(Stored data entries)
· · · · · · ·
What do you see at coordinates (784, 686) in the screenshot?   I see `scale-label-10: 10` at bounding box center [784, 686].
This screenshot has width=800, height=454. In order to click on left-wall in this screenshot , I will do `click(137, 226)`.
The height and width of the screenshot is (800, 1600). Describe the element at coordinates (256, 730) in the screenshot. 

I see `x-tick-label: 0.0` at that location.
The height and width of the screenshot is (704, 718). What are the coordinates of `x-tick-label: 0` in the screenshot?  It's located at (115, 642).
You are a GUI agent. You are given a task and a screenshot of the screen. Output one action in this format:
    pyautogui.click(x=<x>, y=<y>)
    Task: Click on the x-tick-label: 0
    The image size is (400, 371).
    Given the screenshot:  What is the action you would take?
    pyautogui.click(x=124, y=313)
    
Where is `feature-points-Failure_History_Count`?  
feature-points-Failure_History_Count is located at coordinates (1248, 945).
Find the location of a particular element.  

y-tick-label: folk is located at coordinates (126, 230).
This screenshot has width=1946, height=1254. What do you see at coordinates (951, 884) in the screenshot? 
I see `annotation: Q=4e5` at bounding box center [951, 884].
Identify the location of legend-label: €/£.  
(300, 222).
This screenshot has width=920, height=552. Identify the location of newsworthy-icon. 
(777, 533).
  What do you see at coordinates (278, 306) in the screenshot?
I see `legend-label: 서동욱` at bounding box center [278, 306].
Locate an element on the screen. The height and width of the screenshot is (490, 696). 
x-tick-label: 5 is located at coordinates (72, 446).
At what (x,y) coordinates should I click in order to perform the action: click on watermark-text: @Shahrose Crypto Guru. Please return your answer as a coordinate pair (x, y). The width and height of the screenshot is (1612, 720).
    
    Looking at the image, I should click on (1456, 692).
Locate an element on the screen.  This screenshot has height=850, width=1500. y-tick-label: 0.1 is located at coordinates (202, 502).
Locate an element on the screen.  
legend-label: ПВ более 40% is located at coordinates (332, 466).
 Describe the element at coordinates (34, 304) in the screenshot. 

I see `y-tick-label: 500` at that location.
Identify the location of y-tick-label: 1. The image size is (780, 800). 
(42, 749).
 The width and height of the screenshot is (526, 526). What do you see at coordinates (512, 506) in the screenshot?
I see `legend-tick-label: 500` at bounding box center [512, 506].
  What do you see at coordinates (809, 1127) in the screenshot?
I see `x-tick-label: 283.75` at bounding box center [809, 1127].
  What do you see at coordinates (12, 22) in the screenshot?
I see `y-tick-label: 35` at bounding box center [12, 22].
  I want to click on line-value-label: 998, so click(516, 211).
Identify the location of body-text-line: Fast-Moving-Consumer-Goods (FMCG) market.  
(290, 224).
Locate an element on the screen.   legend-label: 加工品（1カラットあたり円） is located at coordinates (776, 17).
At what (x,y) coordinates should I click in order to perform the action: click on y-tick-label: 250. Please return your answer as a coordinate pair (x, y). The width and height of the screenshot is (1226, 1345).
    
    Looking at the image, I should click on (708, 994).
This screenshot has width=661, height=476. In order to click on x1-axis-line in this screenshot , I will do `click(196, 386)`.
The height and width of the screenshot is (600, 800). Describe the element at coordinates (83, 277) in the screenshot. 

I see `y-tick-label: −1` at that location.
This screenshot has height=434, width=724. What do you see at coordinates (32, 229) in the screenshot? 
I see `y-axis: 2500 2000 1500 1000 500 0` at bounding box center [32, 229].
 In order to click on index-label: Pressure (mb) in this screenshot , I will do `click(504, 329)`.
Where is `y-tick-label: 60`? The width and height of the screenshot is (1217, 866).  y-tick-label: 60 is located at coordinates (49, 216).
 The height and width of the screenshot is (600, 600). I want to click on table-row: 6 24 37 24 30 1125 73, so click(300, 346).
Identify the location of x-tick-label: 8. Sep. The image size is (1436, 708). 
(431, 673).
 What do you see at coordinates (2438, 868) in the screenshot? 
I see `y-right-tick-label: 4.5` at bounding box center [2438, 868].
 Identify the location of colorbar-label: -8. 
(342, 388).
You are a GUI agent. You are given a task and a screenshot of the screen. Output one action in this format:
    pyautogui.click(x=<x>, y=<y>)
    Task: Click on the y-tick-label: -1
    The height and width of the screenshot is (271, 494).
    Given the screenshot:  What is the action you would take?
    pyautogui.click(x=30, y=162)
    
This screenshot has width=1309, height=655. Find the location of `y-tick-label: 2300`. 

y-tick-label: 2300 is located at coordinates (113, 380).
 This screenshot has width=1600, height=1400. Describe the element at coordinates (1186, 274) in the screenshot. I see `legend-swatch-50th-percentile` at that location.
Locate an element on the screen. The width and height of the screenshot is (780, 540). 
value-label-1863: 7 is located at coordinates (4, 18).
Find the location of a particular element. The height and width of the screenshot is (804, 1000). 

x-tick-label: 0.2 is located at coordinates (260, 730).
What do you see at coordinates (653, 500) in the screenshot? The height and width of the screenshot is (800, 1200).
· · · · · · ·
EXERCISE: Rewrite everything from the line containing "coordinates (776, 17)." down to the line containing "center [2438, 868].", changing "Pressure (mb)" to "Pressure (hPa)" and leaving all else as it stands.

PROBLEM SOLUTION:
Locate an element on the screen.   legend-label: 加工品（1カラットあたり円） is located at coordinates (776, 17).
At what (x,y) coordinates should I click in order to perform the action: click on y-tick-label: 250. Please return your answer as a coordinate pair (x, y). The width and height of the screenshot is (1226, 1345).
    
    Looking at the image, I should click on (708, 994).
This screenshot has width=661, height=476. In order to click on x1-axis-line in this screenshot , I will do `click(196, 386)`.
The height and width of the screenshot is (600, 800). Describe the element at coordinates (83, 277) in the screenshot. 

I see `y-tick-label: −1` at that location.
This screenshot has height=434, width=724. What do you see at coordinates (32, 229) in the screenshot? 
I see `y-axis: 2500 2000 1500 1000 500 0` at bounding box center [32, 229].
 In order to click on index-label: Pressure (hPa) in this screenshot , I will do `click(504, 329)`.
Where is `y-tick-label: 60`? The width and height of the screenshot is (1217, 866).  y-tick-label: 60 is located at coordinates (49, 216).
 The height and width of the screenshot is (600, 600). I want to click on table-row: 6 24 37 24 30 1125 73, so click(300, 346).
Identify the location of x-tick-label: 8. Sep. The image size is (1436, 708). 
(431, 673).
 What do you see at coordinates (2438, 868) in the screenshot? 
I see `y-right-tick-label: 4.5` at bounding box center [2438, 868].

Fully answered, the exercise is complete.